A feather in their caps

Kev Jackson
May 3 · 8 min read

We have undertaken a large integration project in the Warehouse Management Systems (WMS) team at THG that has required a significant amount of research into message queue technologies. This article describes the options we reviewed, our choice, and how the choice we made led to contributing to an open source project.

Once upon a time this was basically a choice between the two main (open source) contenders, Apache ActiveMQ or RabbitMQ.

As an organisation, we have experience using ActiveMQ and RabbitMQ for different workloads elsewhere in THG. Both of these technologies have proven to be reliable and safe within a single datacenter (DC).

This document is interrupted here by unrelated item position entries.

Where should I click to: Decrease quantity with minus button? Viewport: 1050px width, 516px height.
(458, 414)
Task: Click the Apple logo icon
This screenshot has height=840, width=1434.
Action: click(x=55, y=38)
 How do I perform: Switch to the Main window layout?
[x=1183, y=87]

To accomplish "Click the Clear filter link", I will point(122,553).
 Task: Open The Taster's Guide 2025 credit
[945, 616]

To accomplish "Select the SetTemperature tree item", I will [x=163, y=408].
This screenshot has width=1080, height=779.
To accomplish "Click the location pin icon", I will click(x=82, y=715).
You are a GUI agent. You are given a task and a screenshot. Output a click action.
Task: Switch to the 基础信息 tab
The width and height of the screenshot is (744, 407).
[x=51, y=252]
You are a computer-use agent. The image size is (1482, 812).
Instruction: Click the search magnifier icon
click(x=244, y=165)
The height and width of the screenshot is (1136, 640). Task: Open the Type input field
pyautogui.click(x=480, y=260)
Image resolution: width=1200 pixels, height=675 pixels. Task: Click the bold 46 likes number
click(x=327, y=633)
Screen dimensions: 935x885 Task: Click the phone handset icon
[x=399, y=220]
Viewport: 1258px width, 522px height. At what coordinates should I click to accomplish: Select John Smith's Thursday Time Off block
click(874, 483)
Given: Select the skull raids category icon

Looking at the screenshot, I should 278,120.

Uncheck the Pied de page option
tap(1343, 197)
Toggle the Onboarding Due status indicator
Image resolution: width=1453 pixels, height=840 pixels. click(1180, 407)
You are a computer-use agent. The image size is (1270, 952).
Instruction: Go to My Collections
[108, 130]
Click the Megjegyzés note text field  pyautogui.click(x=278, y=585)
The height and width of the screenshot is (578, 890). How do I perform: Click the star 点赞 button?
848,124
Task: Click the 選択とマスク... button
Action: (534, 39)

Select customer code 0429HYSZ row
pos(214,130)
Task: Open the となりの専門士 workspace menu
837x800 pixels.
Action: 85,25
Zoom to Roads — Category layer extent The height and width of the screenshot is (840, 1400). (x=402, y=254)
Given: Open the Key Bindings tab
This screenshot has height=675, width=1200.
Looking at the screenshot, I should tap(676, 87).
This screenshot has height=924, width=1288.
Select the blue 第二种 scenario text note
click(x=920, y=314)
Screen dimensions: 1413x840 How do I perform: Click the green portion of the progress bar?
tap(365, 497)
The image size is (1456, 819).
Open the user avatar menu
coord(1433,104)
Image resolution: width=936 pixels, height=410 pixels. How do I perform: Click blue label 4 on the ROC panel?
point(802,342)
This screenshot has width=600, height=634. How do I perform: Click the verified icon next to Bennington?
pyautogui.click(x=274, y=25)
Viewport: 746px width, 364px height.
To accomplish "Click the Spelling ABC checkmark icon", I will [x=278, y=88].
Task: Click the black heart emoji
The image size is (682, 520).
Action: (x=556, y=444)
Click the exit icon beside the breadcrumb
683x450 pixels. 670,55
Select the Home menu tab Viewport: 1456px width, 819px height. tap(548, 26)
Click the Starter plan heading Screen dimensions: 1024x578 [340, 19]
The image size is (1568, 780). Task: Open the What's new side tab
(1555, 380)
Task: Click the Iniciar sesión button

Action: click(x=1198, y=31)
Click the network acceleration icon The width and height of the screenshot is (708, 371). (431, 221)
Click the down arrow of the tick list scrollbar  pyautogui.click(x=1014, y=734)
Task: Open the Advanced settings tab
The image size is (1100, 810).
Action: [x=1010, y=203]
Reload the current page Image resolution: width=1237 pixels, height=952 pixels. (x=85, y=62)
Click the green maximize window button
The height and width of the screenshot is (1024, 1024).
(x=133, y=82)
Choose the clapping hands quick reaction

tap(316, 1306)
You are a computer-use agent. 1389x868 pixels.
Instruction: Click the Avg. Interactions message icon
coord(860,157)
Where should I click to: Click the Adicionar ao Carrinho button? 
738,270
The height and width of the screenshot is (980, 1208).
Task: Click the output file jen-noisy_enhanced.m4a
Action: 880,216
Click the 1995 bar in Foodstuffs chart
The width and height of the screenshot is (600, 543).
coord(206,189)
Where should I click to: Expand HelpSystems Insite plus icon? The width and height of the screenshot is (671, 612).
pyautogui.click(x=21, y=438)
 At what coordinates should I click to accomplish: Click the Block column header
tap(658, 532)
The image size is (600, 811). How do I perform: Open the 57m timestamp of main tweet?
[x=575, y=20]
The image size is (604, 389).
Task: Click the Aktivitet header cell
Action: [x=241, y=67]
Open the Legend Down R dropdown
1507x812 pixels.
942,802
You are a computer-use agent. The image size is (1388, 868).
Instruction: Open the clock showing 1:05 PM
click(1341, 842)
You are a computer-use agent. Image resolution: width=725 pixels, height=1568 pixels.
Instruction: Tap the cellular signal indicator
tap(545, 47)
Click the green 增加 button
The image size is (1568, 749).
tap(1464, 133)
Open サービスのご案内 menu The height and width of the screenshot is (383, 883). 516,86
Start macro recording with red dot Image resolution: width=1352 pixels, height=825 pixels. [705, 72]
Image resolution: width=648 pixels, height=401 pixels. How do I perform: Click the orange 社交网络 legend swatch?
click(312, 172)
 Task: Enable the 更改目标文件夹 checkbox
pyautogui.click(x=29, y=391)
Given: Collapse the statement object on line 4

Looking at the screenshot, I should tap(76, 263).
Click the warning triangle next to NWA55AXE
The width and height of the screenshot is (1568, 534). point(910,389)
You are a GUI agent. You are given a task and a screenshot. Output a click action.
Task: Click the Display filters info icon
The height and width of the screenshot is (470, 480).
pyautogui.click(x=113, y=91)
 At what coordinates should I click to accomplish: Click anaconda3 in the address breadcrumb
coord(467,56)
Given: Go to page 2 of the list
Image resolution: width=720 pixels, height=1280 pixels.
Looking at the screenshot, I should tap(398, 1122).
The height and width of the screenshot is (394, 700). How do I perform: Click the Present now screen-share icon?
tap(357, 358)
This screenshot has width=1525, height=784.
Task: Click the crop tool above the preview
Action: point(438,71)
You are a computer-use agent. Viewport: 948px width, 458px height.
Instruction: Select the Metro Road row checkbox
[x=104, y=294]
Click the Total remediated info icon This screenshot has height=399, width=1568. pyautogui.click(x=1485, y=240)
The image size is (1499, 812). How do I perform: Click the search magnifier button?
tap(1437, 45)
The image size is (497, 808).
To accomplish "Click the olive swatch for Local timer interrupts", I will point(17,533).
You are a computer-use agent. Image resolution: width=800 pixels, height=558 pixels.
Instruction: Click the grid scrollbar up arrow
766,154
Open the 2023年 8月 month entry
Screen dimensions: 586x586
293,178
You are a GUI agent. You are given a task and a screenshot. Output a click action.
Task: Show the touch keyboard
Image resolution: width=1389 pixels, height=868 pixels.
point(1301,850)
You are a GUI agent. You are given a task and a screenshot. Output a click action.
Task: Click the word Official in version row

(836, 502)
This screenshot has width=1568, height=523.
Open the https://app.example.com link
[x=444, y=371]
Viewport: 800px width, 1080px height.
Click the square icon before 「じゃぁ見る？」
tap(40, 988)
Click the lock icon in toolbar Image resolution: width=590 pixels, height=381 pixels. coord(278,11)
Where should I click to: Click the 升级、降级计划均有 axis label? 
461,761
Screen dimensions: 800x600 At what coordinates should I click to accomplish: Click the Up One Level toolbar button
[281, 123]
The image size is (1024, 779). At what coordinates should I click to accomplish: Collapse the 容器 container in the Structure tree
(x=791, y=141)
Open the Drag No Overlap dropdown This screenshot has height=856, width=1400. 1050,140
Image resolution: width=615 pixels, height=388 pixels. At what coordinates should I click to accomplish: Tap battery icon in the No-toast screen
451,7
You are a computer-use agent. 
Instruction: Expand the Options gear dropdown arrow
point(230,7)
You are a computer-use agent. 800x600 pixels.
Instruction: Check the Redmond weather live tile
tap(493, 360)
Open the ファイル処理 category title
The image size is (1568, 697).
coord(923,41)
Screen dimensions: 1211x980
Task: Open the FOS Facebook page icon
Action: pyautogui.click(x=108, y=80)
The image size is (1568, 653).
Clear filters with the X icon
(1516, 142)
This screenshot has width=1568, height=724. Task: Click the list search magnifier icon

Our project needs to be hosted in multiple DCs around the world to support our global operations. We need the elasticity to allow us to deploy both larger and smaller configurations depending on the requirements of the particular warehouse environment.

The two traditional platforms didn’t seem to fit the bill here; RabbitMQ couldn’t guarantee not sending duplicate messages which would be an anathema to our application that relies on the messaging infrastructure guaranteeing at-most-once delivery.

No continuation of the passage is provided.